Es würde ihm nicht gelingen zu fliehen, so viel war sicher. Er kannte nur die Strecke über Kusti nach Khartoum, und wenn er von der Asphaltstraße abbog, würde man die Staubwolke kilometerweit sehen. Er saß in der Falle.
Mit einem Mal tauchte vor ihm eine Lösung auf – das Schild des WFP, das den Weg zum Flüchtlingslager El Obeid wies. Dort könnte er untertauchen. Im Chaos des Lagers, in diesem Meer von Zehntausenden Menschen und Hütten würde Baabas ihn vielleicht nicht finden.
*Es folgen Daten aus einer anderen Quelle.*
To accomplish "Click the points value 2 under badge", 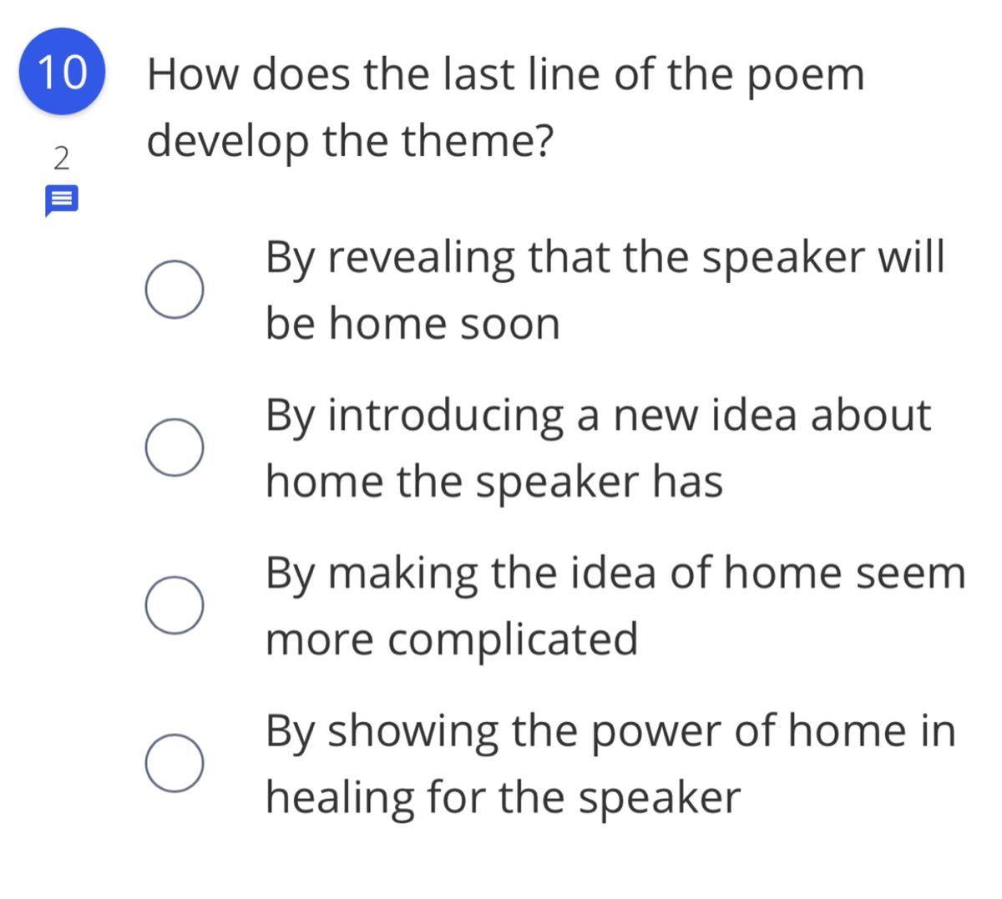I will [61, 158].
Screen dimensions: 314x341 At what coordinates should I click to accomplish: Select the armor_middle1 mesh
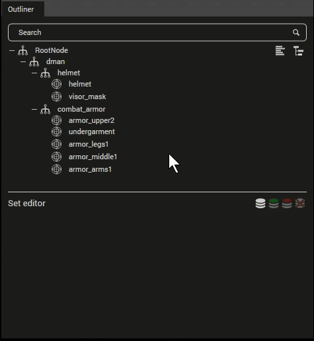coord(93,157)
Es wäre nicht mehr als ein verzweifelter Versuch, aber eine bessere Option hatte er nicht.
Er bog auf den Sandweg ab, der Jeep schaukelte hin und her und wirbelte den Sand meterhoch auf, die Sichtverbindung zu Baabas wurde unterbrochen. Kara fiel ein, was beim letzten Mal in dem Lager passiert war: Sobald sein Auto angehalten hatte, wurde es von Flüchtlingen umringt.
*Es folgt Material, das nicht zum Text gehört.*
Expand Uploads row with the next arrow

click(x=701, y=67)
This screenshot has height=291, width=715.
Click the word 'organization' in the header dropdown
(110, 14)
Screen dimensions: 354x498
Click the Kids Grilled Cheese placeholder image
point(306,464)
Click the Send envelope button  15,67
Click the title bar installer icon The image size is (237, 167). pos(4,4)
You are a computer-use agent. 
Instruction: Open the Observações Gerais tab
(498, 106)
Kara drückte auf die Hupe, bremste und sprang aus dem Wagen,als der noch gar nicht stand. Er stürmte auf die Hütten aus Zweigen und Plastikfetzen zu, der widerliche Lagergeruch drang ihm in die Nase. Die Ankunft eines UN-Fahrzeugs sorgte für Bewegung, ausgemergelte Menschen verließen ihre schattigen Notunterkünfte und tauchten in der sengenden Sonne auf, sie riefen einander etwas zu und hielten Ausschau Richtung Straße in der Hoffnung, etwas zu essen oder Wasser zu bekommen. Kara war schon hundert Meter von seinem Jeep entfernt, als er die Hupe von Baabas’ Wagen hörte, er warf einen Blick zurück und sah, wie die auf der Straße versammelten Flüchtlinge den Militärjeep zwangen, weit vor dem Fahrzeug des WFP anzuhalten. Er hatte einen reichlichen Vorsprung, das war gut.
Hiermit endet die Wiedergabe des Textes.